Leaving the images aside, transcribe all the data below exactly.

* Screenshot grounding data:

--- START ---

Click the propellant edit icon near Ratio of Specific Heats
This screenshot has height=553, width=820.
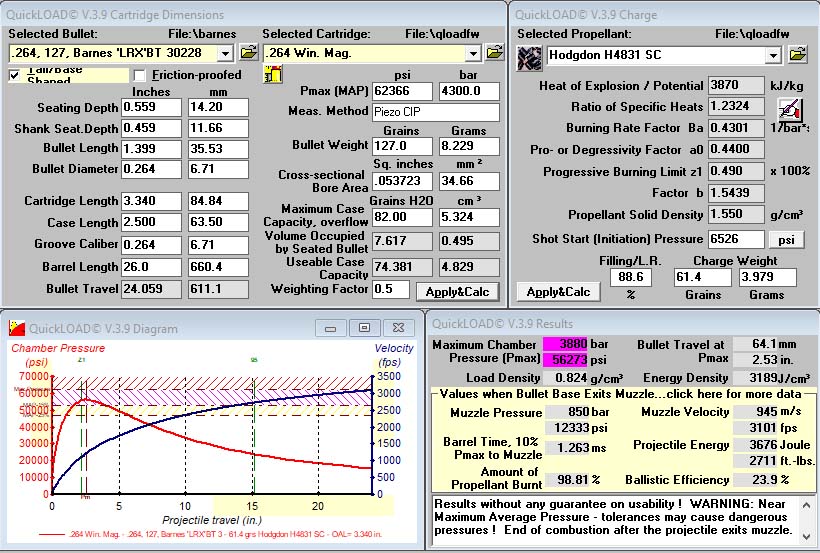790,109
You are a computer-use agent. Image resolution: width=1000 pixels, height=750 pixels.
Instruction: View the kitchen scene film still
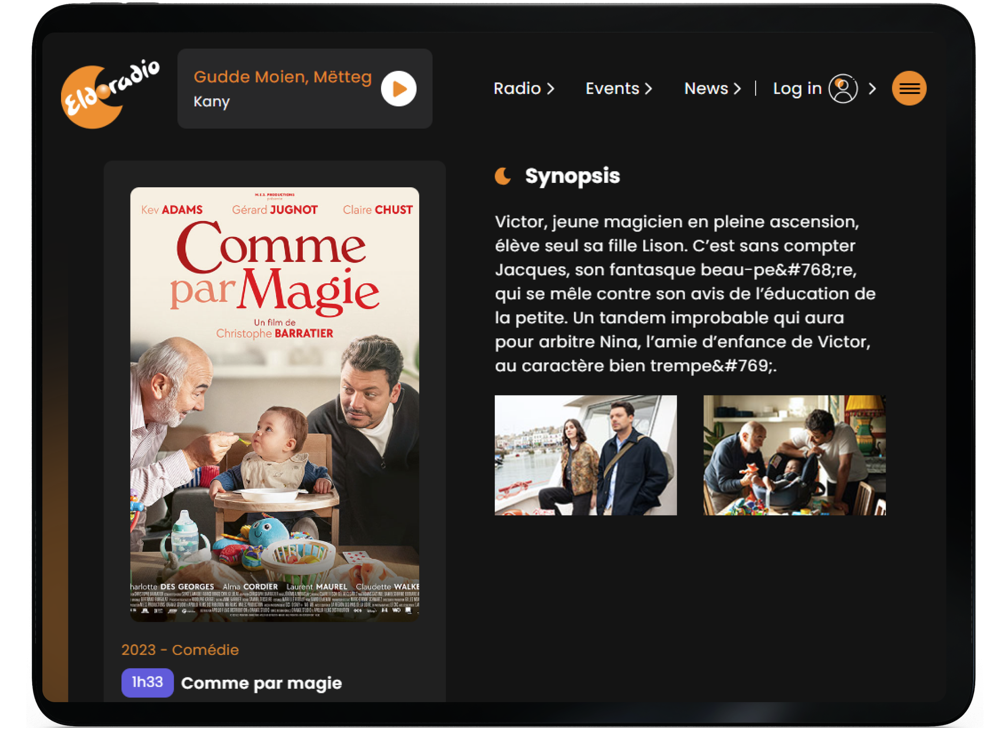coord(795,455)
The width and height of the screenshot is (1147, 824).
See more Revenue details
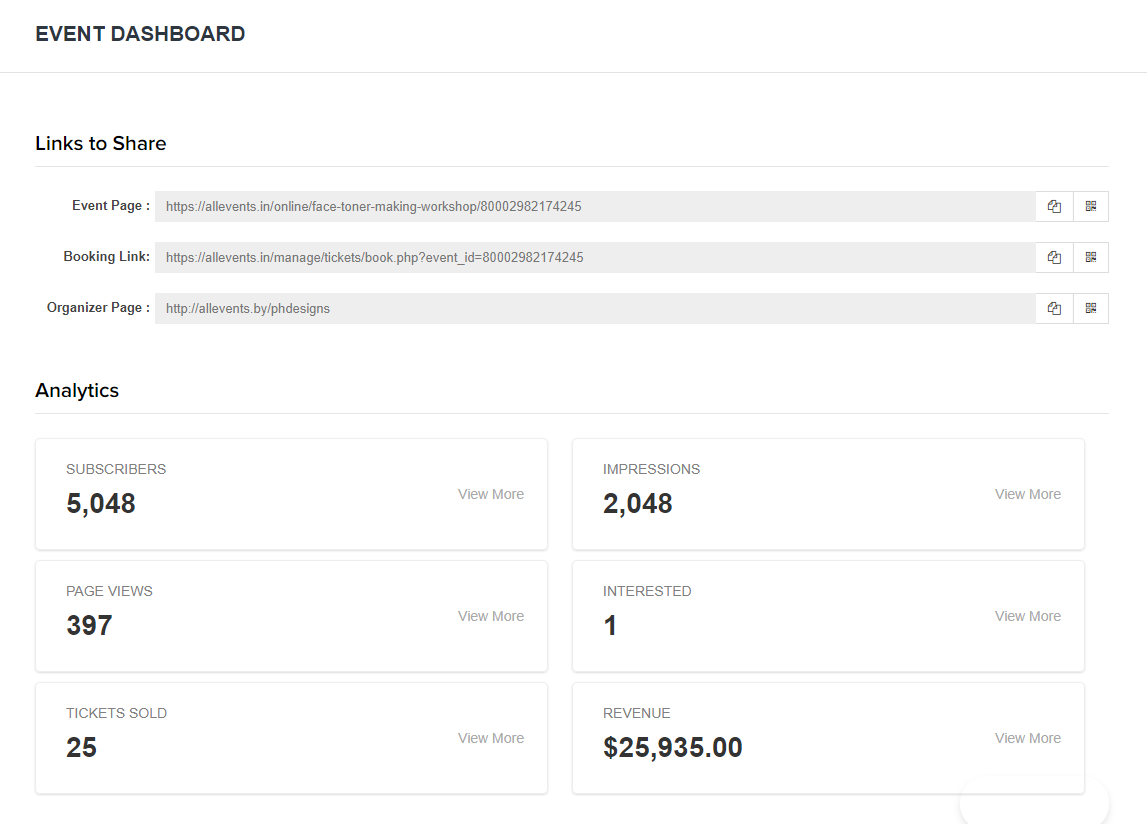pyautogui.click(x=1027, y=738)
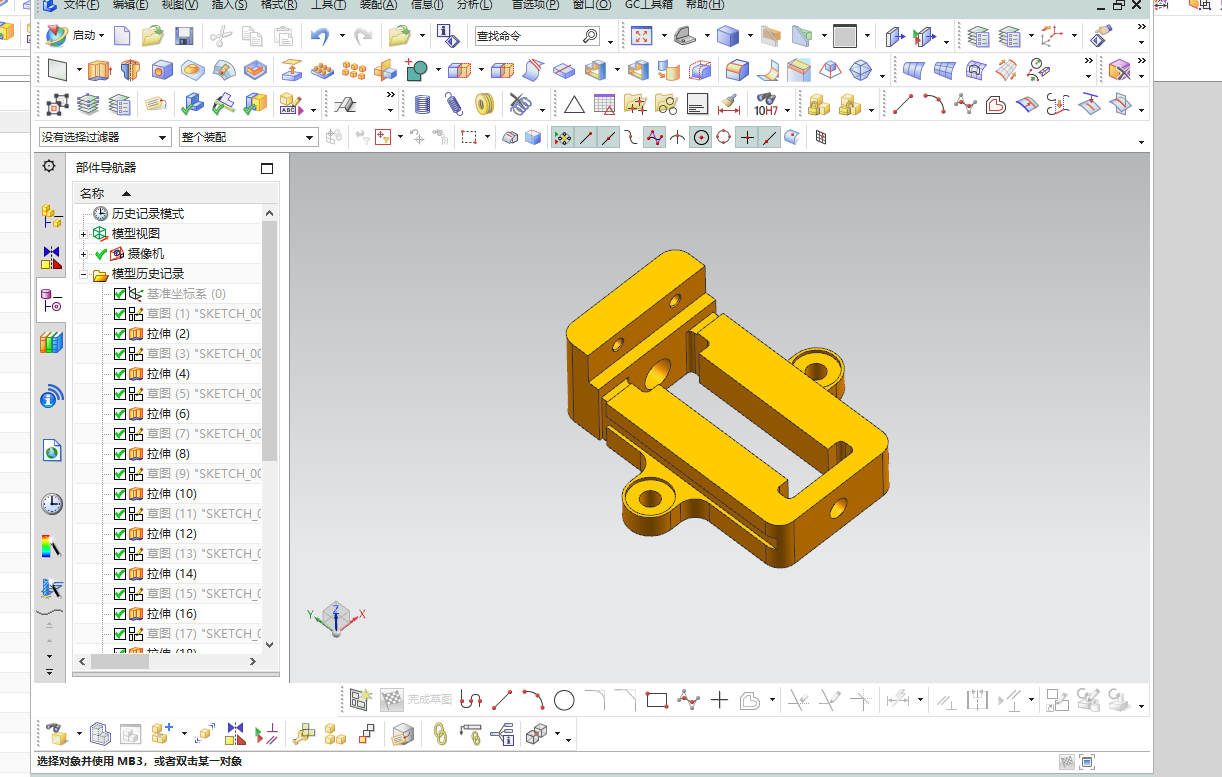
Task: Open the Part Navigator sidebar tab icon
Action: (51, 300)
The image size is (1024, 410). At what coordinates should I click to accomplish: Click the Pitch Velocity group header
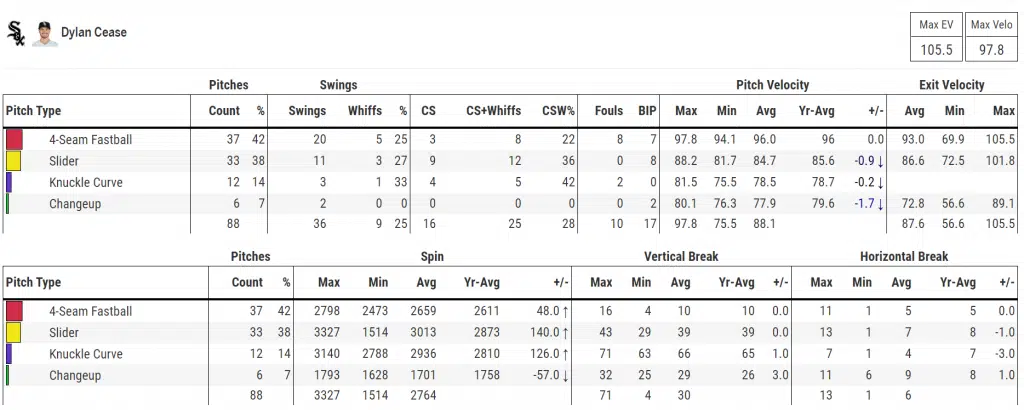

--- END ---

* Output of the task:
Click the propellant edit icon near Ratio of Specific Heats
This screenshot has height=553, width=820.
790,109
You are a computer-use agent. Image resolution: width=1000 pixels, height=750 pixels.
Instruction: View the kitchen scene film still
coord(795,455)
The width and height of the screenshot is (1147, 824).
See more Revenue details
pyautogui.click(x=1027, y=738)
Task: Open the Part Navigator sidebar tab icon
Action: (51, 300)
The image size is (1024, 410). At what coordinates should I click to accomplish: Click the Pitch Velocity group header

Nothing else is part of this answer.